Collected data entries:
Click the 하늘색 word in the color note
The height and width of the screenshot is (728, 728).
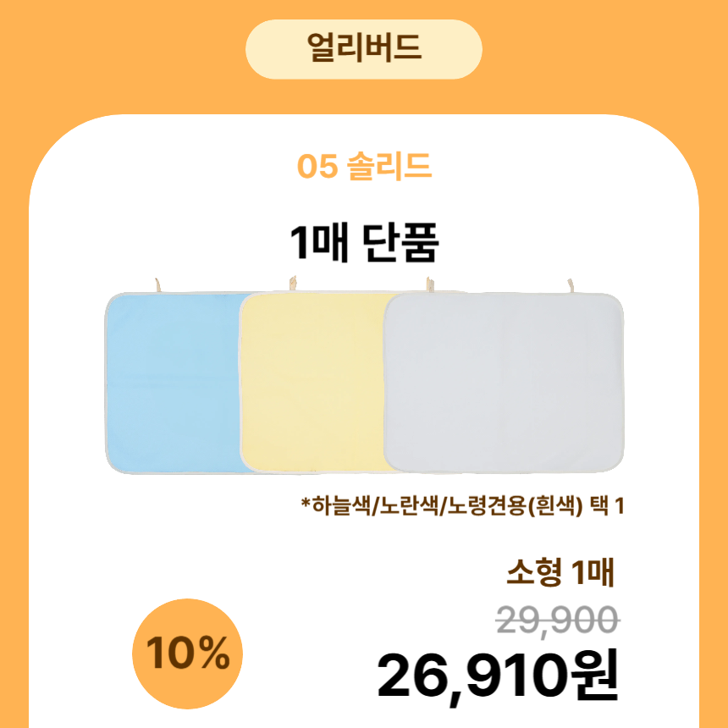pos(340,506)
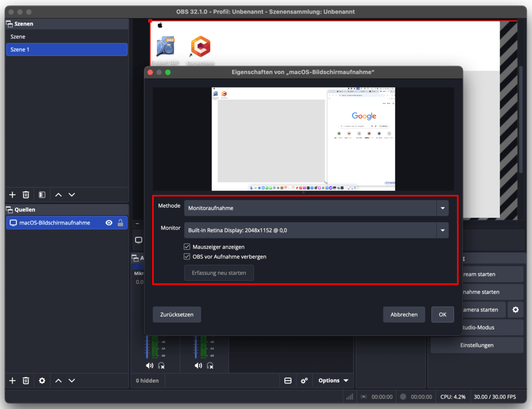Mute the first audio mixer channel
Viewport: 532px width, 409px height.
[x=149, y=366]
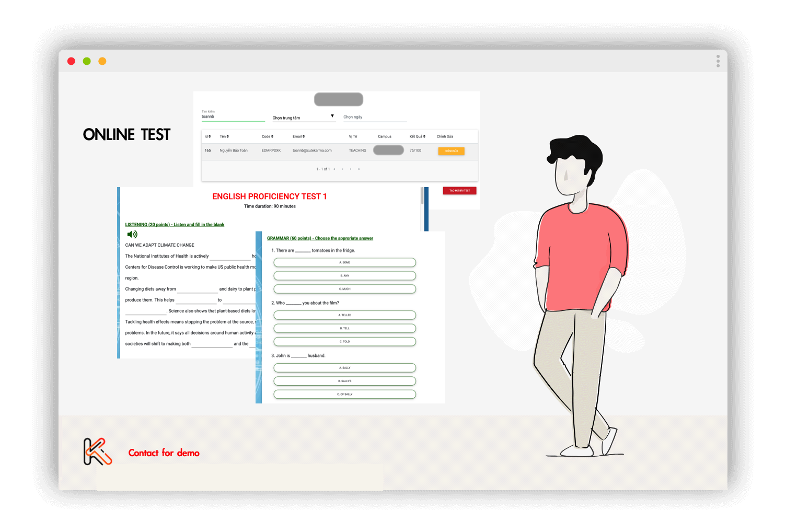The image size is (786, 532).
Task: Click the Tên column header
Action: click(224, 136)

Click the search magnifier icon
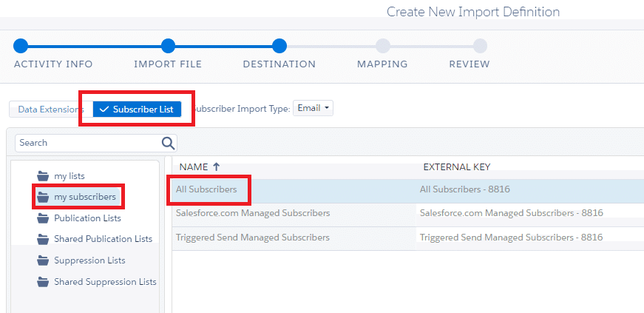coord(168,143)
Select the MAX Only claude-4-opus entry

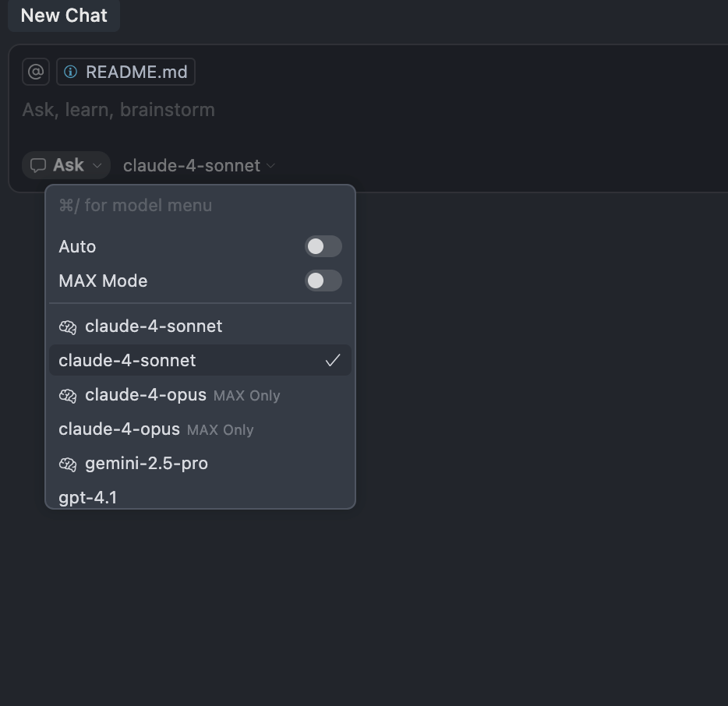pyautogui.click(x=119, y=429)
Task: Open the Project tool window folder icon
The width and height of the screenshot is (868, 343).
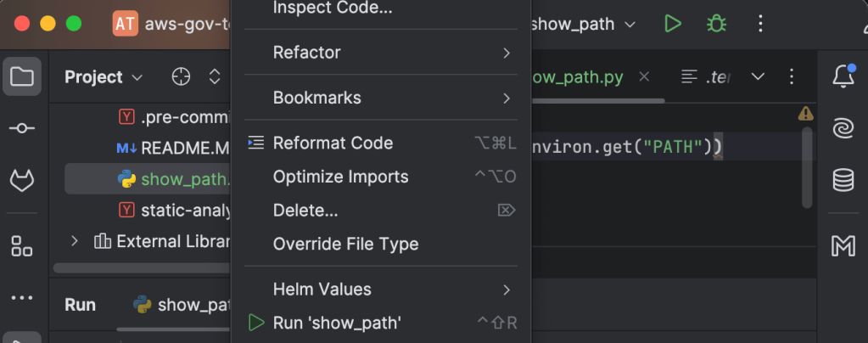Action: pyautogui.click(x=22, y=77)
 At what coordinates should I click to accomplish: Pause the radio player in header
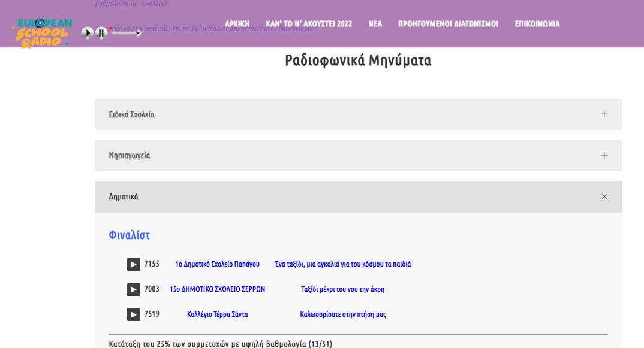click(x=101, y=33)
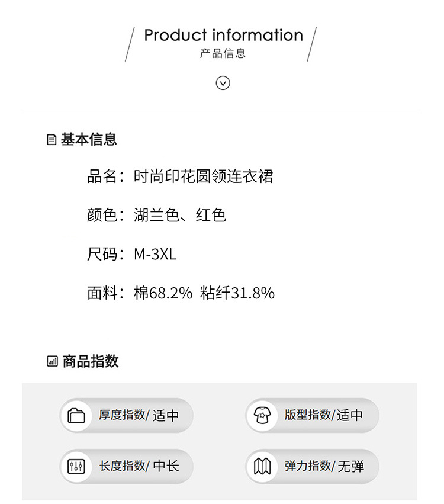Image resolution: width=444 pixels, height=504 pixels.
Task: Click the folded map icon for 弹力指数
Action: [262, 467]
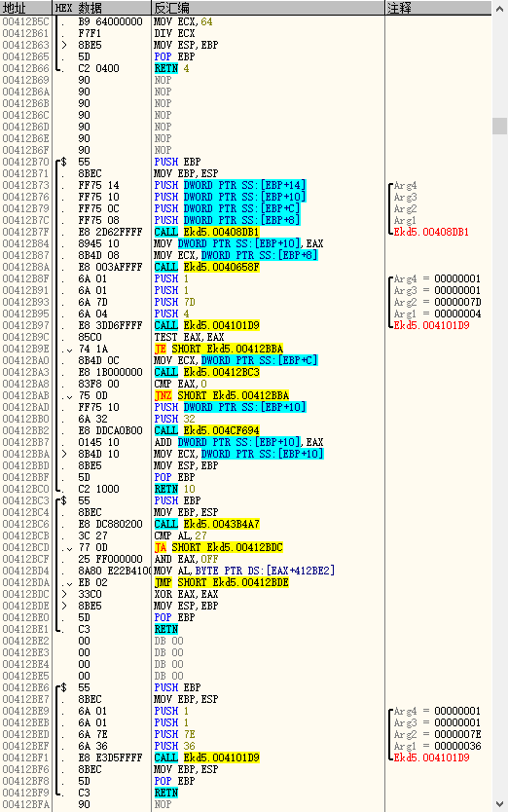
Task: Click the scrollbar up arrow
Action: coord(499,9)
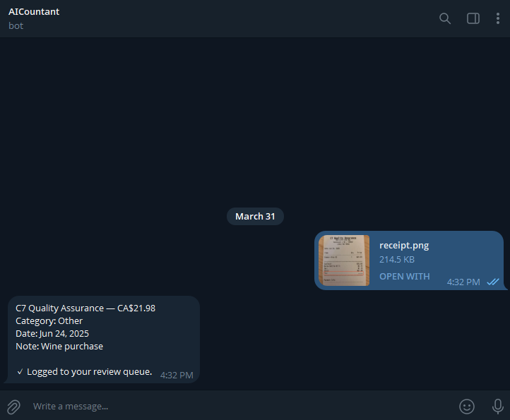Open the emoji picker smiley icon
The image size is (510, 420).
click(x=467, y=407)
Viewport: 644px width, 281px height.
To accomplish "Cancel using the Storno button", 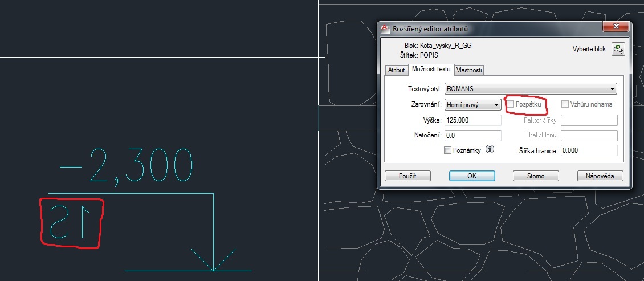I will click(535, 176).

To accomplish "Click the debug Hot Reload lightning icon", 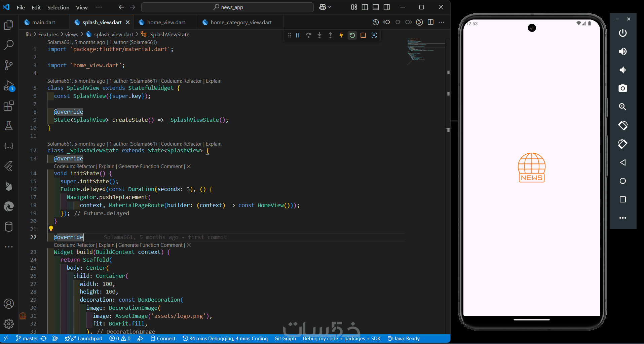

Assignment: Your answer must be the exact lines from the records above, from the one containing "Select the MAX Only claude-4-opus entry" through the one containing "Viewport: 644px width, 281px height.", both included, with every picture left out.

Written answer:
Select the MAX Only claude-4-opus entry

pyautogui.click(x=119, y=429)
Task: Open the Project tool window folder icon
The width and height of the screenshot is (868, 343).
Action: pyautogui.click(x=22, y=77)
 At what coordinates should I click to accomplish: Pause the radio player in header
click(x=101, y=33)
Image resolution: width=444 pixels, height=504 pixels.
Task: Click the folded map icon for 弹力指数
Action: [262, 467]
Task: Click the scrollbar up arrow
Action: coord(499,9)
Open the emoji picker smiley icon
The image size is (510, 420).
click(x=467, y=407)
Viewport: 644px width, 281px height.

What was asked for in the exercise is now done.